Prayer for the dying
(Seal, Seal II, 1994)
Lui canta, parole dopo parole, senza smettere mai, e intanto sotto c’è un arrangiamento “get-on-the-dancefloor” (di Trevor Horn). La parte migliore è quando attacca il ritornello: “I’m crossing that bridge, with lessons I’ve learned…”.

Streets of Philadelphia
(Bruce Springsteen, Philadelphia, 1994)
Era la canzone di apertura del film di Jonathan Demme, Philadelphia, che uscì a Natale e vinse l’Oscar nel 1994, battendo Philadelphia di Neil Young, che era sui titoli di coda nello stesso film (bella gara: ma quella di Neil Young è più bella).

All I Want for Christmas Is You
(Mariah Carey, Merry Christmas, 1994)
La grande tradizione delle canzoni di Natale vuole che tutti quelli che fanno dischi di Natale ricantano sempre le stesse quattro canzoni, anche perché quando ne inventano di nuove non sono all’altezza quasi mai. Rara eccezione, e da interprete che non l’avresti detto, questa: la migliore nuova canzone di Natale degli ultimi cinquant’anni, molto divertente (rifatta anni dopo con Justin Bieber, inutilmente).

Black Hole Sun
(Soundgarden, Superunknown, 1994)
Il pezzo più famoso di una band che allora fu parte robusta del grunge di Seattle, prima che restassero solo i Pearl Jam e i Nirvana, e poi solo i Pearl Jam. Chris Cornell, che era tra i più in gamba di quel giro, disse di averla scritta in 15 minuti.
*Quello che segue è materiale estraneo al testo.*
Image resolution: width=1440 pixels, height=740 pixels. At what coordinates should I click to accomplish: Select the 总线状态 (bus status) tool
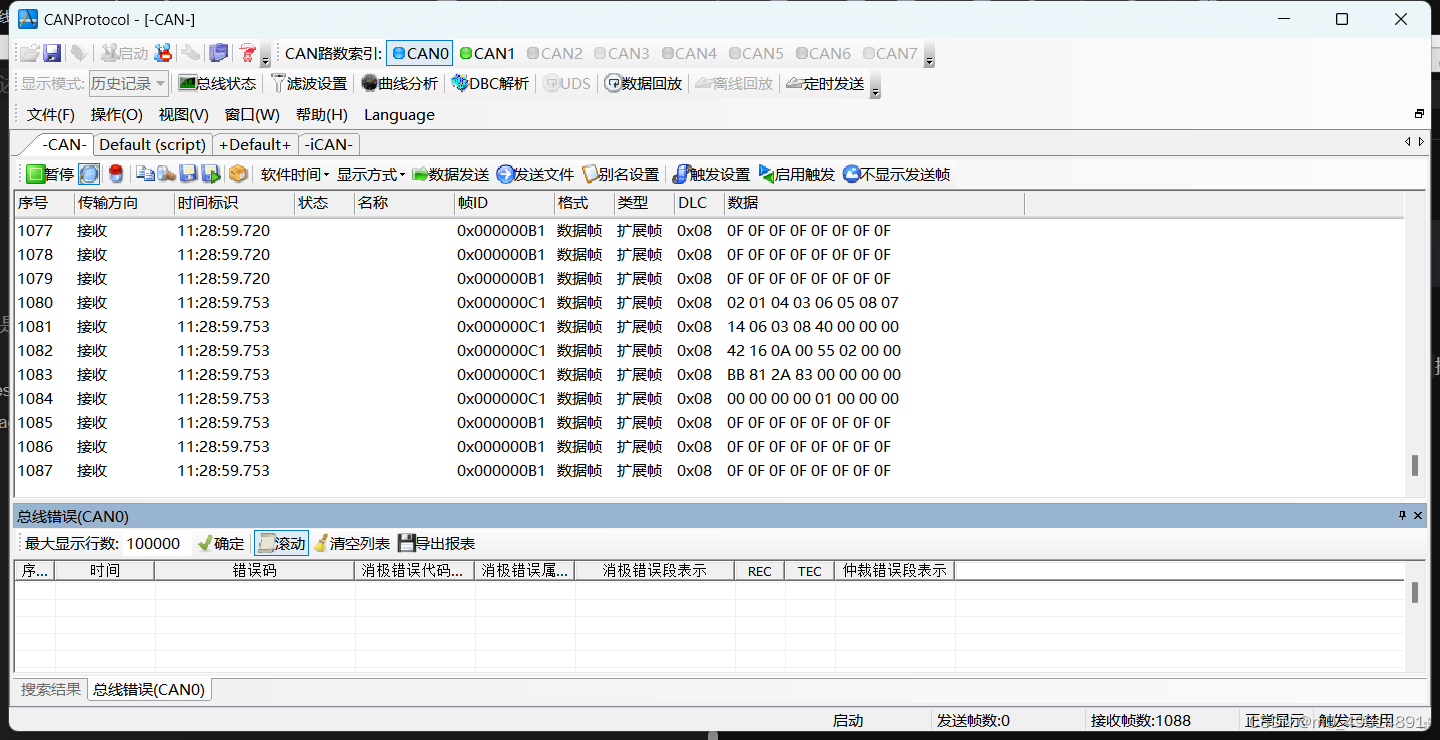pyautogui.click(x=216, y=83)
What’s the Frequency, Kenneth?
(R.E.M., Monster, 1994)
I REM quando gli prese rocchettona, e d’altra parte il disco di prima Automatic for the people era irraggiungibile e lo sapevano anche loro, e bisognava fare altro. Questo fu il primo singolo, e parlava di cercare di capire i giovani e rinunciare: il titolo è la citazione di una frase ripetuta da uno sconosciuto mentre aggrediva il giornalista televisivo Dan Rather. Dan Rather, la cantò con la band durante una prova al Madison Square Garden, l’anno dopo.

Insensitive
(Jann Arden, Living Under June, 1994)
Per chiudere con un po’ di svenevole romanticismo dopo tanto rock, questa suonò allora nelle radio di mezzo mondo per mesi. Lei era canadese, e ha continuato a fare dischi ma non l è mai più andata così bene. Il ritornello srotolato – con lo svenevole romanticismo smorzato da chitarra e sua voce non svenevole – si meritò tanto successo.